The bus booking section is a good test of Niki’s NLP skills. For example, Niki was able to accurately respond back to requests like ‘Book a sleeper bus on the last Friday of March from Bangalore to Mangalore’ and ‘Book a bus on next Friday from Bangalore to Mangalore’ and pick up the correct dates. Niki is then able to keep up with the context for additional requirements like 'Sleeper, AC’, ‘Non-AC’ and other queries regarding time of departure. Or one can enter all the context in one go like below-
As a conversational commerce bot, Niki does a great job for specific use cases and almost feels like a human-human interaction. But there were a few cases I was able to test Niki’s limits and see interesting responses.
1. “Hi Niki. Book me a bus from Bangalore to Mars?”
I tried to employ the famous The Kobayashi Maru test from Star Trek and give Niki an impossible task of trying to book a bus ticket to Mars, to see how she would fare. Without skipping a beat, I was sent on my way to 'Margao'.
On trying again and on replacing Mars with Pluto, Niki was able to detect the anomaly and asked me for a destination.
2. “Hi Niki. Tell me a joke?”
On typing the above request, Niki Just reverts back to its default statement. While I wasn’t expecting Niki to tell me a joke, a response like “I can’t tell you a joke, but I can help you with….” would have been a more natural response.
On the whole, Niki does live up to its promise of letting users ‘shop on chat’, a user interface lot of people are accustomed to. But a chat interface also means one has to type a lot more to reach the end goal. Tapzo, which recently pivoted from a chat-based interface to a tap-based interface, provides a more visual interface but users have to follow a step-by-step booking process in this case.
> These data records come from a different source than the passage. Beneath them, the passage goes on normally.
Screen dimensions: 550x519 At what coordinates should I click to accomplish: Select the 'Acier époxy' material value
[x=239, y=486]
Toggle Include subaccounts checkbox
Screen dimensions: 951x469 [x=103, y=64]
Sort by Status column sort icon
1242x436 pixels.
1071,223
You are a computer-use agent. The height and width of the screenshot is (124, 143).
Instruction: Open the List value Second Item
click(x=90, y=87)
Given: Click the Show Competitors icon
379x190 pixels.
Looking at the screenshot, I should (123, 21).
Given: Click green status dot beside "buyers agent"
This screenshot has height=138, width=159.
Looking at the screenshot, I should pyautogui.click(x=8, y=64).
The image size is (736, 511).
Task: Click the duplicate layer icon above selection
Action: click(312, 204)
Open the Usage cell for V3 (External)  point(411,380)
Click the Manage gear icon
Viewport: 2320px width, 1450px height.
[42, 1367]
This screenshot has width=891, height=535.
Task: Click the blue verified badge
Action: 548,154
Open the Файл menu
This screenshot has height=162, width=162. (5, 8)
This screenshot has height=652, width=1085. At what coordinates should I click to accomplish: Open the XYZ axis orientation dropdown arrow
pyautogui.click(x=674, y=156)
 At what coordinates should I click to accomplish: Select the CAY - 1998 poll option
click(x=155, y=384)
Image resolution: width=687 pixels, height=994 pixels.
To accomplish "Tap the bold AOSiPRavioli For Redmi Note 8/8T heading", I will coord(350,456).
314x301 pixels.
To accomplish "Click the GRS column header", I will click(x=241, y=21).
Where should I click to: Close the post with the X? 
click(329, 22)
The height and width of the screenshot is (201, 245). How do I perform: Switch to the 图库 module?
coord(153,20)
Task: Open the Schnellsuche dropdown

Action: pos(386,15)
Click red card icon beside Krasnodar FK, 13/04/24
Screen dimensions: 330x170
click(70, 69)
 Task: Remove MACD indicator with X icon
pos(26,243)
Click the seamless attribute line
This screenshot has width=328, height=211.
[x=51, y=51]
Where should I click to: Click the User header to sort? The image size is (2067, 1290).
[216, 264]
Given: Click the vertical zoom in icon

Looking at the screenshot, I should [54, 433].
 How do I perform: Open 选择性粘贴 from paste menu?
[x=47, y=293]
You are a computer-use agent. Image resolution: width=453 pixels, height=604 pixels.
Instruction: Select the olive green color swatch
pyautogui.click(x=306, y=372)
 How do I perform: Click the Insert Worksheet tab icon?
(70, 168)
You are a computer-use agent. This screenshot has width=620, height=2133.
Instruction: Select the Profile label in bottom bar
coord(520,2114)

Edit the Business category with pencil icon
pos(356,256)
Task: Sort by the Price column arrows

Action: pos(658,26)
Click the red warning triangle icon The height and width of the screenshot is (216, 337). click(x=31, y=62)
Niki, on the other hand, is able to comprehend slightly complex commands and provide necessary customisations over a chat interface. Each system has its own pros and cons and finally depends on the end user’s taste and need at that moment.
AI for everyone? Creating smaller Niki-powered worlds?
Niki generates revenue through a channel partnership model with its different service providers. Sachin, CEO of Niki, said that their goal is to make AI accessible to everyone, i.e. businesses and consumers, and recently launched a 1MB SDK to let brands enable conversational commerce on their own mobile and web apps. The SDK aims to enable brands enhance their app experience, improve engagement, increase customer retention, acquire new customers and monetise their customer base.
Niki provides a plug-and-play technology that can be easily integrated on different platforms including operating systems, on messaging platforms like messenger, and on the brand’s applications (app and web).
Sachin and Shishir noted that they had been working with select brands on products to deploy the SDK for the last six months. Some of the successful launches include HDFC Bank OnChat, Chat & Pay with Oxigen Wallet, Intex LFTY with leading OEM Intex, among others like bus booking service platform Ticketgoose and home rental service provider Coho.
I was able to test Oxigen's wallet, chat and pay feature and as expected found it to be exactly like Niki’s native app experience, sans a few use cases.
Players like Amazon’s Alexa, Google's Allo are looking to go after the broader conversational commerce market and engage in actual real-world conversations with people. While we may still be far away from the incredible use cases of AI outlined in 2013 science-fiction film Her, a Bengaluru-based startup with lesser resources compared to giants like Amazon and Google seems to be going after a niche use case and making rapid strides in it. Niki.ai’s strategy seems to mirror Jack Ma’s strategy of being a crocodile in the Yangtze River instead of directly taking on a shark in the ocean.